** INPUT **
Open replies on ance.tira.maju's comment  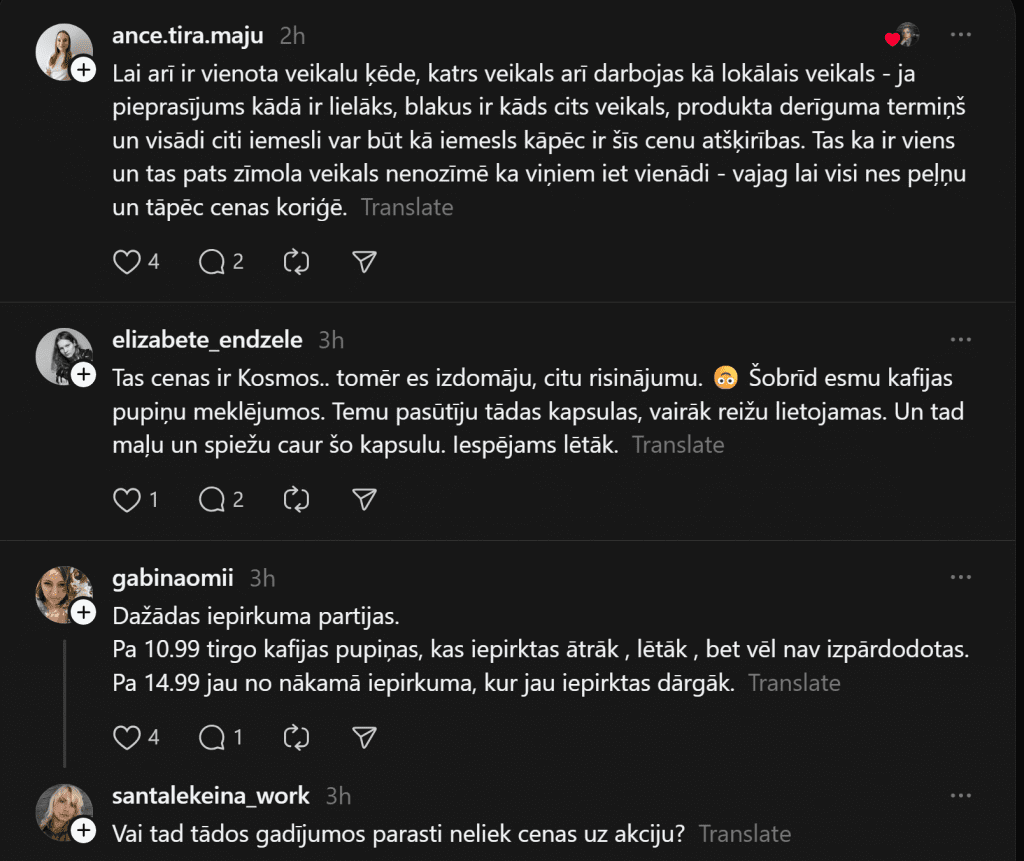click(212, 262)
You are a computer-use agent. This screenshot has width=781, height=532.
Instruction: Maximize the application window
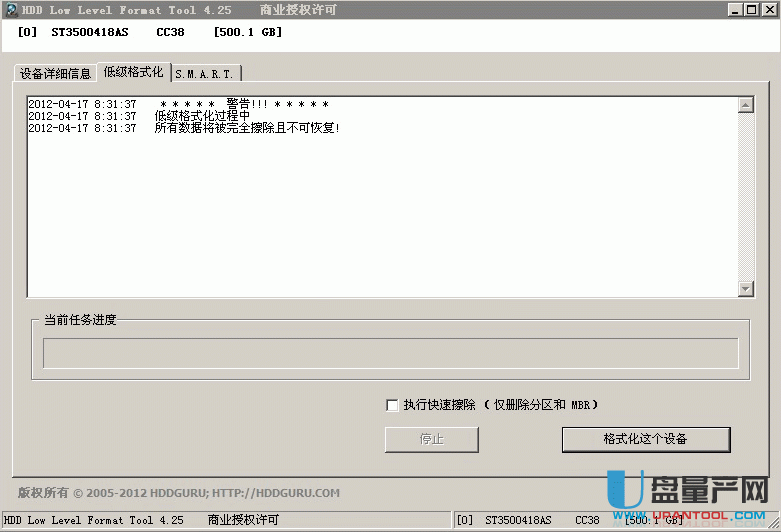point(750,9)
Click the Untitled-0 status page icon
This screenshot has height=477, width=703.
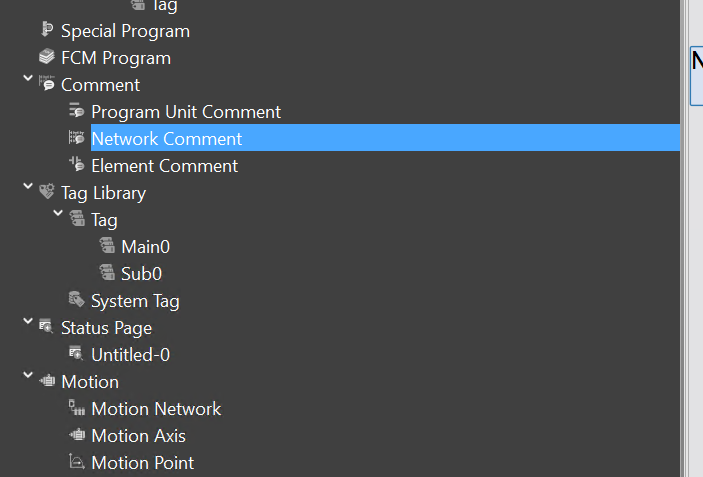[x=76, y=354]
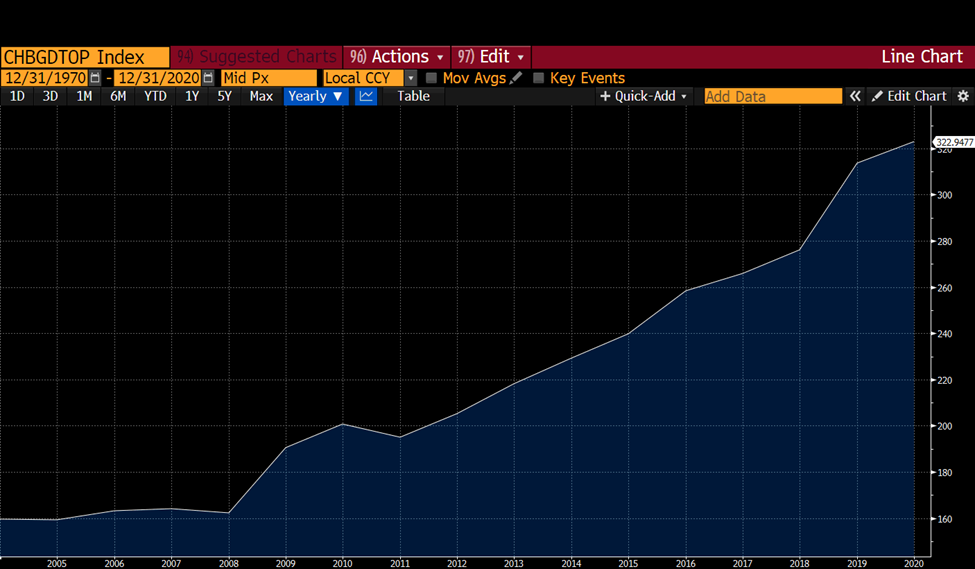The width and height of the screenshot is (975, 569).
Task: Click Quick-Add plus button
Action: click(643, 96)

** WORK REQUIRED **
Retype, word for word, only the lines from the line with "Instruction: Maximize the application window" to the final line of the listing above; the pictures do not belong in the copy.

** OUTPUT OF THE TASK **
Instruction: Maximize the application window
point(750,9)
Click the Untitled-0 status page icon
This screenshot has height=477, width=703.
[x=76, y=354]
The width and height of the screenshot is (975, 569).
Task: Click Quick-Add plus button
Action: click(643, 96)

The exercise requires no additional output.